FRITZ J. RADDATZ: Roman oder biographie romancée? Ihr amerikanischer Verleger spricht in der Werbung für Ravelstein von Roman, aber der Autor - sofern er verantwortlich ist für die Titelseite - nicht; da taucht kein Genre-Begriff auf.

SAUL BELLOW: Ich habe nie von einem Roman gesprochen; allerdings gerät mir alles, was ich schreibe, zu einer Art Roman. Entscheidend ist nicht das Entstandene, sondern das Entstehen, der Prozess des Schreibens. Ich zitiere gerne den Satz, den Alberto Moravia einmal zu mir sagte: "Romane sind immer ein Stück des eigenen Lebens."

BELLOW: Vielleicht liegt das auch am mediengeprägten Publikum, das auf komische Weise "Akkuratheit" verlangt, Nachprüfbares, eine Art technische Zuverlässigkeit. Für mich, für den Schriftsteller, liegt die Sache anders: Gewiss, ich war mit Allan Bloom befreundet, er hat mich sogar gebeten, einmal seine Biografie zu schreiben - aber das Eigentliche war für mich, einen in sich stringenten, narrativen Text herzustellen; der dann gleichsam von sich aus eine Figur schafft.
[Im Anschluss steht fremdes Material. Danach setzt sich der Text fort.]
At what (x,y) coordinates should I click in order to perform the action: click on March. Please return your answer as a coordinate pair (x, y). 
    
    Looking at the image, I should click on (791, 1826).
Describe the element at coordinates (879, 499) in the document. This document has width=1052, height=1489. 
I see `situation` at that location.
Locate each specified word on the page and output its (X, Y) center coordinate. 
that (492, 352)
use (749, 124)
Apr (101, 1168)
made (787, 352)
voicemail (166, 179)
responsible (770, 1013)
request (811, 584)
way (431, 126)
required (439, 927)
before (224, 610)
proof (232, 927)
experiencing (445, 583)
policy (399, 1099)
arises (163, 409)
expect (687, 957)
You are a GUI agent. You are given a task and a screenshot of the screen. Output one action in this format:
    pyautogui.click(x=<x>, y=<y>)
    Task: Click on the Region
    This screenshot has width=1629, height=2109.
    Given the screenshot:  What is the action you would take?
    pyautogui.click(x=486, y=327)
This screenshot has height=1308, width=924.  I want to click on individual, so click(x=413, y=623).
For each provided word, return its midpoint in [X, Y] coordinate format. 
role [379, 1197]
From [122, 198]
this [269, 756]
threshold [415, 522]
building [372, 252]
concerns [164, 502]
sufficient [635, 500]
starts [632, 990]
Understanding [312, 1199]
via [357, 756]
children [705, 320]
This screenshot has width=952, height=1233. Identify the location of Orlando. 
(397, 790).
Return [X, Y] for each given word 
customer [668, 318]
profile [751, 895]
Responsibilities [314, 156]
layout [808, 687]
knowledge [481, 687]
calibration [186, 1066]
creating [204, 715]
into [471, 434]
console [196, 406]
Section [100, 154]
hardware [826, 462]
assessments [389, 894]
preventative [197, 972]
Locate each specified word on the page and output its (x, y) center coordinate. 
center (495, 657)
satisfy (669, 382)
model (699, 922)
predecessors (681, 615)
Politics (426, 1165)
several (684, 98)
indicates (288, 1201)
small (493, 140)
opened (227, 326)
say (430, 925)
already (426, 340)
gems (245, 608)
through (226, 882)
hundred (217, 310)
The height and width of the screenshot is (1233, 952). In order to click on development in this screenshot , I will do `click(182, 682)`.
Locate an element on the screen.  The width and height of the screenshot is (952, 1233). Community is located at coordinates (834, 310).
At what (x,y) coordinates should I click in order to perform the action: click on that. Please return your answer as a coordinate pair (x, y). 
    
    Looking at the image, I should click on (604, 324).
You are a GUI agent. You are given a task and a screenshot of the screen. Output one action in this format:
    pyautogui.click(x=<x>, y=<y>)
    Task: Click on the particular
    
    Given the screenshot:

Mein Ehrgeiz ist nicht, einen Scherenschnitt anzufertigen. Meine Ambition ist bescheidener: aus Splittern der Welt eine eigene Welt zu schaffen. Im Fall Allan Bloom hat mir das sehr zu schaffen gemacht, zumal seine Homosexualität. Ein wenig nehme ich mir dies postume Outing immer noch übel; aber schließlich gehörte es zu seiner Persönlichkeit.

FJR: Was ist so furchtbar daran, homosexuell zu sein?

BELLOW: Gar nichts, nicht für mich. Aber die Gesellschaft reagiert noch immer wie auf den Warnruf "Lepra". Doch es ist ja auch ein Buch über die provokanten Thesen dieses Mannes.

FJR: Sie - der Sie einen Saul-Bellow-Biografen mit dem Satz: "Sie bringen Facts und Fiction durcheinander" zurechtwiesen - sind also der Architekt dessen, was wir "Ideenroman" nennen?

BELLOW: Hoch interessante und sehr europäische Frage. Dieser Begriff des "Kulturellen" - meine russischen Eltern sprachen immer von culturnij - ist dem Amerikaner fremd, auch dem dank guter Universitäten gebildeten Amerikaner; er hat keinen Geschmack an culturnij. Auch mir ist das oft als Angeberei verdächtig.